• Preacher, thriller métaphysique jouissif et blasphématoire
Série bd culte aux États Unis, "Preacher" est au monde des comics ce que Lynch est à Lelouch, la Vodka au Beaujolais nouveau, Philippe K. Dick à la SF, Bukowski à Marc Lévy ou Maurice Dantec à Anne Galvada. Plus vicieux, plus tordu, plus bizarre et délibérément plus transgressif. À ne pas mettre bien sûr entre toutes les mains. Ça jure et ça blasphème à quasi toutes les pages, ça ne respecte quasiment rien, ça charcle comme du Tarantino sous acides.
Les méchants sont affligés des perversions les plus abominables, et les héros ne valent pas beaucoup mieux. À commencer par le Révérend Jesse Custer.
Investi par une entité d'une puissance équivalente à celle de Dieu - née de l'histoire d'amour illicite entre un ange et une démone- il décide d'aller trouver le Créateur pour lui demander des comptes. À sa décharge, sa vocation a été quelque peu forcée par une grand-mère littéralement diabolique et ses âmes damnées. Ses alliés : son ex petite-amie, devenue entretemps tueuse professionnelle ; un vampire irlandais qui ne boit pas que du sang, affectionne l'insulte amicale et l'humour caustique, qui se révélera son plus sûr ami.
C'est quasi une règle d'or pour toute création fantasmagorique : pour obtenir du lecteur -ou du spectateur- une pleine "suspension d'incrédulité", il importe que les protagonistes du récit aient du corps, et que leur environnement soit crédible.
Et de ce point de vue, la contrainte était forte vu le point de départ assez délirant de Preacher. Le contrat est pourtant rempli au plus que parfait. Les personnages sont d'une formidable densité. Les héros extrêmement attachants en dépit de leurs travers, les méchants abominables. Le monde dans lequel ils évoluent existe. Quant à "l'autre monde", le parti-pris de le traiter de manière concrète et très frontale, entre ses adéphins en bisbille administrative avec les séraphins, son dieu mégalomane, et son "saint des tueurs" qui semble échappé d'un western de Sam Peckinpah, se révèle au bout du compte extrêmement payant.

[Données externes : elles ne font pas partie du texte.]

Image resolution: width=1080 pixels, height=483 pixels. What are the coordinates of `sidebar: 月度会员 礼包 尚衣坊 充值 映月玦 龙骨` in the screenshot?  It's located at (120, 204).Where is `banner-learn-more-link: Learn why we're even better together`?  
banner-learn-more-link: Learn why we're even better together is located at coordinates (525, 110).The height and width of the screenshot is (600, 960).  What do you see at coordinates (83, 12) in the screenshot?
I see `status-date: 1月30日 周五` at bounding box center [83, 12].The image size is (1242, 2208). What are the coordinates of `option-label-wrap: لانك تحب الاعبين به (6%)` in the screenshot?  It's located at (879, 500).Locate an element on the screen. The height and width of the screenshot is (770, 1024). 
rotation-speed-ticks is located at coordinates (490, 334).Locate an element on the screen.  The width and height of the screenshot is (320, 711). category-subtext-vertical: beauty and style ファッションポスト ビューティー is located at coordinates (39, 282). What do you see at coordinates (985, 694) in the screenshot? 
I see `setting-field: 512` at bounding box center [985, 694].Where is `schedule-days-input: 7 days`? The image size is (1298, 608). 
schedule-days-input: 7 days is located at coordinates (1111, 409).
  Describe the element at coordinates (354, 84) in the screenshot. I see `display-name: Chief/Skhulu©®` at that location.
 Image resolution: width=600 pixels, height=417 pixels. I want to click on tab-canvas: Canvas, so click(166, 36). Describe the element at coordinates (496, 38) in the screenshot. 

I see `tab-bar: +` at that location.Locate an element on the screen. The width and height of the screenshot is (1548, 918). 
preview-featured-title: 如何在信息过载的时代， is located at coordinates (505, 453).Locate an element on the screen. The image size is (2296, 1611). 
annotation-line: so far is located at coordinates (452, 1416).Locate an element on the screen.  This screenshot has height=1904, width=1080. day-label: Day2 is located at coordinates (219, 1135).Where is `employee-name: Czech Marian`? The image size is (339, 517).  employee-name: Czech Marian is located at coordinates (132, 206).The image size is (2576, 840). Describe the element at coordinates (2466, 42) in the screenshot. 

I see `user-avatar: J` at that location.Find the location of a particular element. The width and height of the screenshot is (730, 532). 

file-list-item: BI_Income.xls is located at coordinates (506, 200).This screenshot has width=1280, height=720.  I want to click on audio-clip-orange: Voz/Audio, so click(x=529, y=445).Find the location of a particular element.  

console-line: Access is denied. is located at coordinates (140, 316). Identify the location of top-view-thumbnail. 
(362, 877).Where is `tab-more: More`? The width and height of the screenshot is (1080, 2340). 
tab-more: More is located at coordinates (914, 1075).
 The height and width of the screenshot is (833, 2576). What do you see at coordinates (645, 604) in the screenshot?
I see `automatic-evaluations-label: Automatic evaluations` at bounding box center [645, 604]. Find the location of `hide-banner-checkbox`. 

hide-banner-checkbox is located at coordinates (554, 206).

À ces contraintes, le scénariste Garth Ennis en ajoute une autre : la vitesse. Un pari plutôt gonflé pour une série qui compte soixante-dix épisodes !
Gageure infernale que tenir le tempo sur la distance, sans être rejoint par le démon de la précipitation ou pire celui du bâclage. Notre homme s'en acquitte haut la main, menant en quasi-permanence son récit pied au plancher sans que jamais le lecteur ne ressente l'effort. Il n'en ménage pas moins, en un miracle d'équilibre, le temps pour camper ses ambiances et ses personnages, s'offre parfois des arrêts sur image pour revenir sur leur parcours.
Le terme si galvaudé "Thriller métaphysique" semble avoir été inventé pour "Preacher". Car c'est exactement de cela qu'il s'agit, dans la plus noble acceptation du terme. Il serait toutefois injuste de minimiser le rôle de Steve Dillon dans cette réussite éclatante. Le dessinateur opte pour un certain nombre de partis pris qui en font le parfait binôme de Garth Ennis. Le trait est net et précis, sans aller jusqu'à un ultraréalisme qui eût nui à la teneur de récit. À l'inverse des héros sombres et torturés, le dessin lumineux surprend. Il était en fait le seul choix possible. La forte caractérisation physique de ses bad boys contribue de plus grandement à la fluidité du récit.
La réédition intégrale de "Preacher", devenu depuis longtemps introuvable en France, dans la collection Vertigo est un événement de taille. Six albums de plus de 400 pages chacun, qui se dévorent avec un appétit féroce. Les deux premiers sont déjà disponibles. On attend avec impatience la suite. On peut en revanche émettre des doutes légitimes (mais -qui sait ?- peut-être infondés) sur l'adaptation télé de la série. Comment retranscrire sans trahir l'humour noir, l'insolence et les situations parfois extrêmes de Preacher ? Les premiers épisodes verront le jour mi 2016 aux USA, et il nous faudra vraiment le voir pour y croire.